Supplied information »
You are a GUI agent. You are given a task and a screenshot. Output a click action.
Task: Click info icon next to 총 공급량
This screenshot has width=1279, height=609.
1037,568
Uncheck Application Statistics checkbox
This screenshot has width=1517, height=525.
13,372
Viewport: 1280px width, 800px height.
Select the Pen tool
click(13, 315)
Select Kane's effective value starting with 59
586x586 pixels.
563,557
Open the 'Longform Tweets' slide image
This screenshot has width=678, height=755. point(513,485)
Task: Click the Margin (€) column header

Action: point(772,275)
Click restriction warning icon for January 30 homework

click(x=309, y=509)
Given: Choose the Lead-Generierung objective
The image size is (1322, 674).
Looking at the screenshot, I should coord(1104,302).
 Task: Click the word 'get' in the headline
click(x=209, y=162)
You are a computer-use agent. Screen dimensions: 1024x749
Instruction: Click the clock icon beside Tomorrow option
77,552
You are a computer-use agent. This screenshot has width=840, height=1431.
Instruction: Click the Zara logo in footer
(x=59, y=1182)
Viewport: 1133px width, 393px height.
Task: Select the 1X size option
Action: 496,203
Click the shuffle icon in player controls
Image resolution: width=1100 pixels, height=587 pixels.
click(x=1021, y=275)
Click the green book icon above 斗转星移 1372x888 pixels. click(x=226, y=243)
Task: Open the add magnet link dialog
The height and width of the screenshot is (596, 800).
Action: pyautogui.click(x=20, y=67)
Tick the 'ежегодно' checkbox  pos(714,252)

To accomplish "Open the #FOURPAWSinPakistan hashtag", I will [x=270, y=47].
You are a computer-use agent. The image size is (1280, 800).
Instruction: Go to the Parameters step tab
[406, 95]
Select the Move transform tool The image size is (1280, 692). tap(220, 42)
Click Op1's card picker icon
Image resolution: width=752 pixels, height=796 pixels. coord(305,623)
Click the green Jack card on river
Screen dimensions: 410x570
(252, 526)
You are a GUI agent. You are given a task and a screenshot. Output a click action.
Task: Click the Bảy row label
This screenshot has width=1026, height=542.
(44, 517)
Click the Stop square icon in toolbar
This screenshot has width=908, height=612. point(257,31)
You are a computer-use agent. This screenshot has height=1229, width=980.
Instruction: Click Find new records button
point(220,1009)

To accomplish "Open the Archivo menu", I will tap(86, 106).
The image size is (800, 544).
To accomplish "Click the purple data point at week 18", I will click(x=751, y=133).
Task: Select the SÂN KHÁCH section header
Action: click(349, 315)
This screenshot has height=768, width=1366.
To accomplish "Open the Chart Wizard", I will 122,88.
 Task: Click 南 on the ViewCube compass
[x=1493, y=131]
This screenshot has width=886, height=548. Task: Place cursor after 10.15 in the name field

Exercise description »
Quote the records from their first line to the line with "has width=840, height=1431.", inclusive, without adding or dropping anything.

Written solution »
You are a GUI agent. You are given a task and a screenshot. Output a click action.
Task: Click info icon next to 총 공급량
This screenshot has width=1279, height=609.
1037,568
Uncheck Application Statistics checkbox
This screenshot has width=1517, height=525.
13,372
Viewport: 1280px width, 800px height.
Select the Pen tool
click(13, 315)
Select Kane's effective value starting with 59
586x586 pixels.
563,557
Open the 'Longform Tweets' slide image
This screenshot has width=678, height=755. point(513,485)
Task: Click the Margin (€) column header

Action: point(772,275)
Click restriction warning icon for January 30 homework

click(x=309, y=509)
Given: Choose the Lead-Generierung objective
The image size is (1322, 674).
Looking at the screenshot, I should coord(1104,302).
 Task: Click the word 'get' in the headline
click(x=209, y=162)
You are a computer-use agent. Screen dimensions: 1024x749
Instruction: Click the clock icon beside Tomorrow option
77,552
You are a computer-use agent. This screenshot has width=840, height=1431.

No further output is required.